■ PROMPT: Reproduce the entries below verbatim, starting with the first line and going on through the line that contains "[x=873, y=91]", with both of these lines included.

■ DATA EXCERPTS:
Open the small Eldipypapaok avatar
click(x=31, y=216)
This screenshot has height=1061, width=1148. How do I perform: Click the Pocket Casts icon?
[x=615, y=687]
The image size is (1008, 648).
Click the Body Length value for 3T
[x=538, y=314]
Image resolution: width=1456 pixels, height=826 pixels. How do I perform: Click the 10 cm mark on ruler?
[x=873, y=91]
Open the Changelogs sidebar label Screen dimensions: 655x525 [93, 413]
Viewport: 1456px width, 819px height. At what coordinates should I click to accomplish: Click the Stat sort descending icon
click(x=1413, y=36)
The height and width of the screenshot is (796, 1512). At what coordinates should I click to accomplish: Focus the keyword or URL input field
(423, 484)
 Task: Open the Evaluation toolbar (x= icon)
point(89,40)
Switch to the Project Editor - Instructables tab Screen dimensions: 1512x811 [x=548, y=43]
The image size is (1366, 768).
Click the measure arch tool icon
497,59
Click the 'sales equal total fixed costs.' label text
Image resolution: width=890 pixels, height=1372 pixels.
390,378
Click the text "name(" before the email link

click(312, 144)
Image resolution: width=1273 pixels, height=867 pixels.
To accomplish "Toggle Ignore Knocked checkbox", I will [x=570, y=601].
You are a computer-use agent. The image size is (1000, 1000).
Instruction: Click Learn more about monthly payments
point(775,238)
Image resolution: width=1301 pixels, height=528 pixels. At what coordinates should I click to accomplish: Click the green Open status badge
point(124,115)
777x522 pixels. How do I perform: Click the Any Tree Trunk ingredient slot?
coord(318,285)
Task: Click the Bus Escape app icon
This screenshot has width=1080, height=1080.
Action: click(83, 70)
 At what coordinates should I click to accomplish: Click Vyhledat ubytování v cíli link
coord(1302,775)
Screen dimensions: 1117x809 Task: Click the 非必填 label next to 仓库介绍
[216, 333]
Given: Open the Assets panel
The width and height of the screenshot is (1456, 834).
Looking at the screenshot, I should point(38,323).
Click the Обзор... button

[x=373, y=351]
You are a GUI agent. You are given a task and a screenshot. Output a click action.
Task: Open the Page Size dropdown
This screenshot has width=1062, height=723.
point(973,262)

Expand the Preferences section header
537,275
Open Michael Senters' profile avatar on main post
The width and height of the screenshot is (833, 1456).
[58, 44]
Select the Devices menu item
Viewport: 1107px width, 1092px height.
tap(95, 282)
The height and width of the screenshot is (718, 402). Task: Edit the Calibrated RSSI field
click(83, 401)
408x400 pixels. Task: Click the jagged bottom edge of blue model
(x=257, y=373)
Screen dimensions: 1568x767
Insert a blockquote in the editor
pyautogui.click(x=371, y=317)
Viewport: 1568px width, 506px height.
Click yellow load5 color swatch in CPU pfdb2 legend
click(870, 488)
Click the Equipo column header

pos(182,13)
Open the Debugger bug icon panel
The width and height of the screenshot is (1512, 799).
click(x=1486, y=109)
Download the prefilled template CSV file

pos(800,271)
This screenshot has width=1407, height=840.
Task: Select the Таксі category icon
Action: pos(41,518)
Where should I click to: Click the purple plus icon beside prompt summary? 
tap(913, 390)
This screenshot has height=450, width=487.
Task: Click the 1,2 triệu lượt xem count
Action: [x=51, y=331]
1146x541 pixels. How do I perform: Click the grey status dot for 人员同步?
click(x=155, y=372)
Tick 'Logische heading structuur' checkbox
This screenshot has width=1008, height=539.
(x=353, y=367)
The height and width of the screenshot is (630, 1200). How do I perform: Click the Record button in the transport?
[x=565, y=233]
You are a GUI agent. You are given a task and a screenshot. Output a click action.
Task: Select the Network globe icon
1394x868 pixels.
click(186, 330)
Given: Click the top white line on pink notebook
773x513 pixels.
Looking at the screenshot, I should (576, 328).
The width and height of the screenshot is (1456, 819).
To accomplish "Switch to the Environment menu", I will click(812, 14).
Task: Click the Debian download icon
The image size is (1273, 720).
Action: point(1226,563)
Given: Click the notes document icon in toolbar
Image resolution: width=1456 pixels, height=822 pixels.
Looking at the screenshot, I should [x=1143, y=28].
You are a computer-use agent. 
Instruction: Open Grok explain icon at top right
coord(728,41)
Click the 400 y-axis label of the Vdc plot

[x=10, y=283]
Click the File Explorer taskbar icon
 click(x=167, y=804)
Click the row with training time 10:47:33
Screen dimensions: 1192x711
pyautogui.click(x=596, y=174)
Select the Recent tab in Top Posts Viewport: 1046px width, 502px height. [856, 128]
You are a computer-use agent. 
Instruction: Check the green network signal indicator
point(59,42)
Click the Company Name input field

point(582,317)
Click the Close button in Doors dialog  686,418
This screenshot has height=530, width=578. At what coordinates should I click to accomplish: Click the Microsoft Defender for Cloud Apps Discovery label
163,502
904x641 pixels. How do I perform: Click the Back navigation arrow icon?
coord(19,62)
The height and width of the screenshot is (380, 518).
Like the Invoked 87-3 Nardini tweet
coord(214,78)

■ EXERCISE RESPONSE:
Open the small Eldipypapaok avatar
click(x=31, y=216)
This screenshot has height=1061, width=1148. How do I perform: Click the Pocket Casts icon?
[x=615, y=687]
The image size is (1008, 648).
Click the Body Length value for 3T
[x=538, y=314]
Image resolution: width=1456 pixels, height=826 pixels. How do I perform: Click the 10 cm mark on ruler?
[x=873, y=91]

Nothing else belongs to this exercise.